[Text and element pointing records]
▶

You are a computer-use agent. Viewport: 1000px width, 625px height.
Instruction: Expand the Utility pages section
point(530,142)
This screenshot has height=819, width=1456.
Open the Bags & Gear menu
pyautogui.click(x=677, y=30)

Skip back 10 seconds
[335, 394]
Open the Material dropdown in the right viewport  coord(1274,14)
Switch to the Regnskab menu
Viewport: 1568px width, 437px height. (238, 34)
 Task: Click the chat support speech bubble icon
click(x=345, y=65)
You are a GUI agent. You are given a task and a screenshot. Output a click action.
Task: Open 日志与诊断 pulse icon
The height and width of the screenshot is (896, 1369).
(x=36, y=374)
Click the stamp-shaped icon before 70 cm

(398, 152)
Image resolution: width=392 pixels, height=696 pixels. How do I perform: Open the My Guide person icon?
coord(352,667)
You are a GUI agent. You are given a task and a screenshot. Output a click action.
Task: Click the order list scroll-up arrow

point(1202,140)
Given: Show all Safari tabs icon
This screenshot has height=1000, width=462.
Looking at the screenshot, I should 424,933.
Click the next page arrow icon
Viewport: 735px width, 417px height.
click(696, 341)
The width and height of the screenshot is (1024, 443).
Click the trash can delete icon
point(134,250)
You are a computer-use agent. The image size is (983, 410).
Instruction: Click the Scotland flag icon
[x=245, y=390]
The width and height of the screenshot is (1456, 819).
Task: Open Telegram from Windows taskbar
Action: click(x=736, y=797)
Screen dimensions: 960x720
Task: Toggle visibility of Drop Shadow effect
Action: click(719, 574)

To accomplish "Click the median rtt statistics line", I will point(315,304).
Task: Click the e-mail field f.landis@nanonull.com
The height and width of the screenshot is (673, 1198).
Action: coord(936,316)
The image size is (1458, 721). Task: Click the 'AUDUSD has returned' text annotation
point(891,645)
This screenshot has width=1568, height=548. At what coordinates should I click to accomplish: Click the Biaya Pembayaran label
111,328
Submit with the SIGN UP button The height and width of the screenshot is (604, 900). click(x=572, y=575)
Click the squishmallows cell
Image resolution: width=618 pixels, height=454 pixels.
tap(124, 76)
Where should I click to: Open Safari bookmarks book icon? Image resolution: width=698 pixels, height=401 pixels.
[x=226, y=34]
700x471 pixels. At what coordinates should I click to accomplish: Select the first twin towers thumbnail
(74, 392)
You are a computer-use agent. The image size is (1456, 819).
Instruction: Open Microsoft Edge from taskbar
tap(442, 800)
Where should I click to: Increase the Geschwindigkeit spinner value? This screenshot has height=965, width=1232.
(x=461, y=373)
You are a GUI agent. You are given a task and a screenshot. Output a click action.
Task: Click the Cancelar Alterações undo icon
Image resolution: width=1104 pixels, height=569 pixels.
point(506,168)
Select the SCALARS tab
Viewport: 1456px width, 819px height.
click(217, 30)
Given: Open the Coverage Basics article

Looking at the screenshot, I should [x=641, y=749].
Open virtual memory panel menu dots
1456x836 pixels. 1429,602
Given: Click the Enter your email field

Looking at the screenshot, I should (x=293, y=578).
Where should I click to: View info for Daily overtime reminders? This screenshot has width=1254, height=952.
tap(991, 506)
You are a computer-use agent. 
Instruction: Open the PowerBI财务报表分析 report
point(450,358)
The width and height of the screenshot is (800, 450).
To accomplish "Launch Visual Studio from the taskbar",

◀

Find every line in the records that contains the string "Instruction", matching case exactly, and copy each of those lines.

Instruction: Expand the Utility pages section
Instruction: Click the Scotland flag icon
Instruction: Open Microsoft Edge from taskbar
Instruction: Open the PowerBI财务报表分析 report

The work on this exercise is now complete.